---------- Data listing ----------
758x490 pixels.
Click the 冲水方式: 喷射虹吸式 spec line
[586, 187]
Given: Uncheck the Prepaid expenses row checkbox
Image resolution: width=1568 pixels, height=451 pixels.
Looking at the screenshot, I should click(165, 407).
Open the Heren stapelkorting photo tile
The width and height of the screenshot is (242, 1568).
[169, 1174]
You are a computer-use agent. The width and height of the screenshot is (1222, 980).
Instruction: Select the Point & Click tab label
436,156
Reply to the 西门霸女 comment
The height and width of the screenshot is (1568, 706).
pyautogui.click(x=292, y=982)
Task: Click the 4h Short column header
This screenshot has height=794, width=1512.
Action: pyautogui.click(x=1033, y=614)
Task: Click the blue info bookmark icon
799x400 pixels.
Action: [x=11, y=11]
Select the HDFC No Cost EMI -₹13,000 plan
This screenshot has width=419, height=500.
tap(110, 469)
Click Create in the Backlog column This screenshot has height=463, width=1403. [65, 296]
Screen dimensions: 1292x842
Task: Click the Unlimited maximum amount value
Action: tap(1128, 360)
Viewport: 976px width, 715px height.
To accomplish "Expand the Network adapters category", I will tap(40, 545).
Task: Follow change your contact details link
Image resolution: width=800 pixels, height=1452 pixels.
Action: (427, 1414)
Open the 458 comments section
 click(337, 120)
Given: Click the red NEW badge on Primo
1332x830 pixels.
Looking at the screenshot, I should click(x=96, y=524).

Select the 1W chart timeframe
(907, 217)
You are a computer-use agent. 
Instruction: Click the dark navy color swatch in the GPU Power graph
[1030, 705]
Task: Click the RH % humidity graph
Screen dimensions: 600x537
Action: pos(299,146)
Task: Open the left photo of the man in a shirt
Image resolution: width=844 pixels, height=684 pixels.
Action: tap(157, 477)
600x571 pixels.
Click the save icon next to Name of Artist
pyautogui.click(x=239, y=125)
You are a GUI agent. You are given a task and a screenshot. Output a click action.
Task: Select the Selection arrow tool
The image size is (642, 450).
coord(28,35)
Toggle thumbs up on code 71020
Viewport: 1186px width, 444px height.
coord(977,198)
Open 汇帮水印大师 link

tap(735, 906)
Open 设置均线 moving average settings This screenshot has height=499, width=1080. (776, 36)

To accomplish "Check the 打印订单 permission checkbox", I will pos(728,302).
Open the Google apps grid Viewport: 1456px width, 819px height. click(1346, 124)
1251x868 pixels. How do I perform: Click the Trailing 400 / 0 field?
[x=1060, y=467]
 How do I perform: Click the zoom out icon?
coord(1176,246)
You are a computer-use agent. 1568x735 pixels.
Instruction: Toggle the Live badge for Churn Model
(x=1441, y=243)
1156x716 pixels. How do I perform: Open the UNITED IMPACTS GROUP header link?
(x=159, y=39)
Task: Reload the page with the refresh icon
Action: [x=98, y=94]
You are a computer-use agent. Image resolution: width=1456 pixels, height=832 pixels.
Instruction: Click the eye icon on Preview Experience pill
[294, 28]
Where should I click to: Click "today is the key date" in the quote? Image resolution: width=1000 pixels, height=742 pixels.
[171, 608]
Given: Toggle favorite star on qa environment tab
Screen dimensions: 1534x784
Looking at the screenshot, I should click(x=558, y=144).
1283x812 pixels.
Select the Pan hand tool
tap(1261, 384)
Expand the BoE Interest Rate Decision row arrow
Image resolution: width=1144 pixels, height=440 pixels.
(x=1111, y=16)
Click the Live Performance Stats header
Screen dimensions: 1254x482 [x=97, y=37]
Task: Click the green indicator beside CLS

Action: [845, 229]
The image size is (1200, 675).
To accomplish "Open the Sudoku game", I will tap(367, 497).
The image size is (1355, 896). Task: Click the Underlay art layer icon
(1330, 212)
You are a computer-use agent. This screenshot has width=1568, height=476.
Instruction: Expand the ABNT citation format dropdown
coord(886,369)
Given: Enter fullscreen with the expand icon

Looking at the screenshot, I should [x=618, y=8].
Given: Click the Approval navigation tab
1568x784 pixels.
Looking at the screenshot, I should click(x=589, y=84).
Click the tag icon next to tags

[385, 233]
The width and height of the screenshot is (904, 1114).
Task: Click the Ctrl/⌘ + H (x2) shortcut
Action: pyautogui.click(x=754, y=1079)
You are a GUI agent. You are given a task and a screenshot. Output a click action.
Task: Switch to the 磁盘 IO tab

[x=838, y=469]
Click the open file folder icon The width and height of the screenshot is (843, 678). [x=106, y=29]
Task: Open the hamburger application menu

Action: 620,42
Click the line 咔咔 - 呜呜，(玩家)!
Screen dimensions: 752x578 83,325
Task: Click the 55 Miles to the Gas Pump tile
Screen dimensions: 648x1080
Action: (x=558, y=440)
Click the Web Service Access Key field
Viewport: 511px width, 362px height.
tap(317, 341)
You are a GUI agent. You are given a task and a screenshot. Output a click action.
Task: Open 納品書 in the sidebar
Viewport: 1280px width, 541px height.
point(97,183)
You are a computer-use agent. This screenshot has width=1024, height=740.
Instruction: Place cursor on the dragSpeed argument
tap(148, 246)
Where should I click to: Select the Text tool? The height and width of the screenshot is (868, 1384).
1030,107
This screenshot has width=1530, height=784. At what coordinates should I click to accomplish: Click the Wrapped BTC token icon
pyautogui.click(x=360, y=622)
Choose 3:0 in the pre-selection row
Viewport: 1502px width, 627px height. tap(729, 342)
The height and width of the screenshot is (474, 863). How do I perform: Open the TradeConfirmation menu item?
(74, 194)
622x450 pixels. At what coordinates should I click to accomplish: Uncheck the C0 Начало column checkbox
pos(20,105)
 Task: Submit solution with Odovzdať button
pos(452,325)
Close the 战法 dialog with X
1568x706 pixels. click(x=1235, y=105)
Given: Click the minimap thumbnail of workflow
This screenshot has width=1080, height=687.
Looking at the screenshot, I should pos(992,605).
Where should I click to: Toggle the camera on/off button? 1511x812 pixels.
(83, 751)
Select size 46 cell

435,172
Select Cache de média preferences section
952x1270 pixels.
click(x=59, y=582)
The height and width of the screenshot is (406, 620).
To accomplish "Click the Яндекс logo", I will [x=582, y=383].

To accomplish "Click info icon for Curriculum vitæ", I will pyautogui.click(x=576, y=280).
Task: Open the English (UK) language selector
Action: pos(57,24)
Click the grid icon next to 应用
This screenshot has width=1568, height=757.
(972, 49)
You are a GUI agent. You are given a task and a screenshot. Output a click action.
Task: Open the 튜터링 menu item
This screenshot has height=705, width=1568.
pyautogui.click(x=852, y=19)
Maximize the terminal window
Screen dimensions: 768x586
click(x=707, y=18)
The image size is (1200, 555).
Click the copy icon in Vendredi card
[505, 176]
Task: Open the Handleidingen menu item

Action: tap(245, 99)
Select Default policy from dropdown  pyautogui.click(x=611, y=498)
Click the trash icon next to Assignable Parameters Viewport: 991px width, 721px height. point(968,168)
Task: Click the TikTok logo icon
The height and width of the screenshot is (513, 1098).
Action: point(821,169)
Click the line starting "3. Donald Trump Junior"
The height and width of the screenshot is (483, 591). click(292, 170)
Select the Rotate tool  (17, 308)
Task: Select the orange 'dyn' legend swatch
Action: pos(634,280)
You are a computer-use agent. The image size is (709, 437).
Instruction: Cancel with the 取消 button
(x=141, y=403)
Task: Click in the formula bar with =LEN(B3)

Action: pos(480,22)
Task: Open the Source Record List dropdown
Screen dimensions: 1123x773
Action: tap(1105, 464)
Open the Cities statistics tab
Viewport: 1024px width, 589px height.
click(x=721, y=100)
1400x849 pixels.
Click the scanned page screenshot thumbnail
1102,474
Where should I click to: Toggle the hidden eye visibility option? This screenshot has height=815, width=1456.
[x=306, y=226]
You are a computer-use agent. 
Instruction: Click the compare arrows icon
----------
- What the exercise asks -
Locate each line in the entries above that contains the string "Viewport", with case counting, and copy those lines out.

- Exercise output -
Viewport: 976px width, 715px height.
Viewport: 1186px width, 444px height.
Open the Google apps grid Viewport: 1456px width, 819px height. click(1346, 124)
Viewport: 511px width, 362px height.
Viewport: 1280px width, 541px height.
Viewport: 1502px width, 627px height. tap(729, 342)
Click the trash icon next to Assignable Parameters Viewport: 991px width, 721px height. point(968,168)
Viewport: 1024px width, 589px height.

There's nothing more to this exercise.